§ **Task details**: Put the lines below into a JSON list of strings, one string per line, and omit blank lines.

§ **Exercise data**:
** Begin **

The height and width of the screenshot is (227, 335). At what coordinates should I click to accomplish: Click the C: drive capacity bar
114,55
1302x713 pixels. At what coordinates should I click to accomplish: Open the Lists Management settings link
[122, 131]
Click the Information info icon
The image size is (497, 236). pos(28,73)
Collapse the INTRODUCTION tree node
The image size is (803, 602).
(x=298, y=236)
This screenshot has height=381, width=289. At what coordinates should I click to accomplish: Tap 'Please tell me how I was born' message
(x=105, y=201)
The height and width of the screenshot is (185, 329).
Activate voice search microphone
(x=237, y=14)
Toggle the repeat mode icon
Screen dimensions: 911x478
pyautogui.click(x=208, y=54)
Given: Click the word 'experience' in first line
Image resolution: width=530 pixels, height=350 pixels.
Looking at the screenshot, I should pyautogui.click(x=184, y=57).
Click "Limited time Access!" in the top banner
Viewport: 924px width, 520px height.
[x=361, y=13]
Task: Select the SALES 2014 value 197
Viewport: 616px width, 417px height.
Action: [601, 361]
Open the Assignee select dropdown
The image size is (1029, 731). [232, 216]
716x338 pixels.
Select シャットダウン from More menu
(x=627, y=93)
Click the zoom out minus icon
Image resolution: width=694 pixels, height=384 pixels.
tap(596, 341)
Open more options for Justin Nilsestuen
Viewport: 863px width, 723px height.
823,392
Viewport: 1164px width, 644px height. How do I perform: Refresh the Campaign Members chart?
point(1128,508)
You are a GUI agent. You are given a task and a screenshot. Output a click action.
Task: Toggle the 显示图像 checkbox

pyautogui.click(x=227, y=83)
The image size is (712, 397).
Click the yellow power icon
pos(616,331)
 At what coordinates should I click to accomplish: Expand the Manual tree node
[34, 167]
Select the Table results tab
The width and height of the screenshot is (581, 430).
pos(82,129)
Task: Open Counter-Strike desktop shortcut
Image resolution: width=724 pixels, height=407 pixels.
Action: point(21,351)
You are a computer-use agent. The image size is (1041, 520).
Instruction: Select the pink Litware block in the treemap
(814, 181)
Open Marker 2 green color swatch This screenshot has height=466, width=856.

** End **

§ **Task result**:
[
  "The height and width of the screenshot is (227, 335). At what coordinates should I click to accomplish: Click the C: drive capacity bar",
  "114,55",
  "1302x713 pixels. At what coordinates should I click to accomplish: Open the Lists Management settings link",
  "[122, 131]",
  "Click the Information info icon",
  "The image size is (497, 236). pos(28,73)",
  "Collapse the INTRODUCTION tree node",
  "The image size is (803, 602).",
  "(x=298, y=236)",
  "This screenshot has height=381, width=289. At what coordinates should I click to accomplish: Tap 'Please tell me how I was born' message",
  "(x=105, y=201)",
  "The height and width of the screenshot is (185, 329).",
  "Activate voice search microphone",
  "(x=237, y=14)",
  "Toggle the repeat mode icon",
  "Screen dimensions: 911x478",
  "pyautogui.click(x=208, y=54)",
  "Given: Click the word 'experience' in first line",
  "Image resolution: width=530 pixels, height=350 pixels.",
  "Looking at the screenshot, I should pyautogui.click(x=184, y=57).",
  "Click \"Limited time Access!\" in the top banner",
  "Viewport: 924px width, 520px height.",
  "[x=361, y=13]",
  "Task: Select the SALES 2014 value 197",
  "Viewport: 616px width, 417px height.",
  "Action: [601, 361]",
  "Open the Assignee select dropdown",
  "The image size is (1029, 731). [232, 216]",
  "716x338 pixels.",
  "Select シャットダウン from More menu",
  "(x=627, y=93)",
  "Click the zoom out minus icon",
  "Image resolution: width=694 pixels, height=384 pixels.",
  "tap(596, 341)",
  "Open more options for Justin Nilsestuen",
  "Viewport: 863px width, 723px height.",
  "823,392",
  "Viewport: 1164px width, 644px height. How do I perform: Refresh the Campaign Members chart?",
  "point(1128,508)",
  "You are a GUI agent. You are given a task and a screenshot. Output a click action.",
  "Task: Toggle the 显示图像 checkbox",
  "pyautogui.click(x=227, y=83)",
  "The image size is (712, 397).",
  "Click the yellow power icon",
  "pos(616,331)",
  " At what coordinates should I click to accomplish: Expand the Manual tree node",
  "[34, 167]",
  "Select the Table results tab",
  "The width and height of the screenshot is (581, 430).",
  "pos(82,129)",
  "Task: Open Counter-Strike desktop shortcut",
  "Image resolution: width=724 pixels, height=407 pixels.",
  "Action: point(21,351)",
  "You are a computer-use agent. The image size is (1041, 520).",
  "Instruction: Select the pink Litware block in the treemap",
  "(814, 181)",
  "Open Marker 2 green color swatch This screenshot has height=466, width=856."
]